Dataset rows:
-- begin --
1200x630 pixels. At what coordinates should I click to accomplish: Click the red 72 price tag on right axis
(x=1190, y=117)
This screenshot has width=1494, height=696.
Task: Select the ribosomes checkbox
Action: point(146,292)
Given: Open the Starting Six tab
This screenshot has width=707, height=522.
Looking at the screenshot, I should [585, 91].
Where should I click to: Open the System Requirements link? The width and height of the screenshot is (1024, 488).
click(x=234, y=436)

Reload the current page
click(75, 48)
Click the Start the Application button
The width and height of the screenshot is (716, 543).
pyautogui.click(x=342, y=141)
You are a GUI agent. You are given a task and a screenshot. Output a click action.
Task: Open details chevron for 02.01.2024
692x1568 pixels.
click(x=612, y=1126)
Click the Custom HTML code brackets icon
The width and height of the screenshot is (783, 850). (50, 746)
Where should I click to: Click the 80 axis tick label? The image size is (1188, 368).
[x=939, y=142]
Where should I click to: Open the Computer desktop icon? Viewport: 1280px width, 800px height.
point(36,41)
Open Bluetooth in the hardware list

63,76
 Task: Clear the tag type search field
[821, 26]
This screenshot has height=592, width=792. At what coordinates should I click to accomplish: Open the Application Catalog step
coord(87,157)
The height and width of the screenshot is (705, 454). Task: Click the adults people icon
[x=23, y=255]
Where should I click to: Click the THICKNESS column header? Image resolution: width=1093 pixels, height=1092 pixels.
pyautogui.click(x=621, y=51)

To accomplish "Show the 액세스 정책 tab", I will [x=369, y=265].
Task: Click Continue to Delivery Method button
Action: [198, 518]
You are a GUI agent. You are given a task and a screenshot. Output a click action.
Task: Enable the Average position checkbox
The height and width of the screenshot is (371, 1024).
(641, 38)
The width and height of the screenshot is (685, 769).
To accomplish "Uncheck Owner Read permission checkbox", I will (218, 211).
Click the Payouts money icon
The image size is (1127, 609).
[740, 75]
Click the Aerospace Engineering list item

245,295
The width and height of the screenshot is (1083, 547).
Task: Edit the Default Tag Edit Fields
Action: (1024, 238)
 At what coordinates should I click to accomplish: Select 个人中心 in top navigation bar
-- end --
Write out all of the records above line for line, with no change to any word, number, or mark.

1200x630 pixels. At what coordinates should I click to accomplish: Click the red 72 price tag on right axis
(x=1190, y=117)
This screenshot has width=1494, height=696.
Task: Select the ribosomes checkbox
Action: point(146,292)
Given: Open the Starting Six tab
This screenshot has width=707, height=522.
Looking at the screenshot, I should [585, 91].
Where should I click to: Open the System Requirements link? The width and height of the screenshot is (1024, 488).
click(x=234, y=436)

Reload the current page
click(75, 48)
Click the Start the Application button
The width and height of the screenshot is (716, 543).
pyautogui.click(x=342, y=141)
You are a GUI agent. You are given a task and a screenshot. Output a click action.
Task: Open details chevron for 02.01.2024
692x1568 pixels.
click(x=612, y=1126)
Click the Custom HTML code brackets icon
The width and height of the screenshot is (783, 850). (50, 746)
Where should I click to: Click the 80 axis tick label? The image size is (1188, 368).
[x=939, y=142]
Where should I click to: Open the Computer desktop icon? Viewport: 1280px width, 800px height.
point(36,41)
Open Bluetooth in the hardware list

63,76
 Task: Clear the tag type search field
[821, 26]
This screenshot has height=592, width=792. At what coordinates should I click to accomplish: Open the Application Catalog step
coord(87,157)
The height and width of the screenshot is (705, 454). Task: Click the adults people icon
[x=23, y=255]
Where should I click to: Click the THICKNESS column header? Image resolution: width=1093 pixels, height=1092 pixels.
pyautogui.click(x=621, y=51)

To accomplish "Show the 액세스 정책 tab", I will [x=369, y=265].
Task: Click Continue to Delivery Method button
Action: [198, 518]
You are a GUI agent. You are given a task and a screenshot. Output a click action.
Task: Enable the Average position checkbox
The height and width of the screenshot is (371, 1024).
(641, 38)
The width and height of the screenshot is (685, 769).
To accomplish "Uncheck Owner Read permission checkbox", I will (218, 211).
Click the Payouts money icon
The image size is (1127, 609).
[740, 75]
Click the Aerospace Engineering list item

245,295
The width and height of the screenshot is (1083, 547).
Task: Edit the Default Tag Edit Fields
Action: (1024, 238)
 At what coordinates should I click to accomplish: Select 个人中心 in top navigation bar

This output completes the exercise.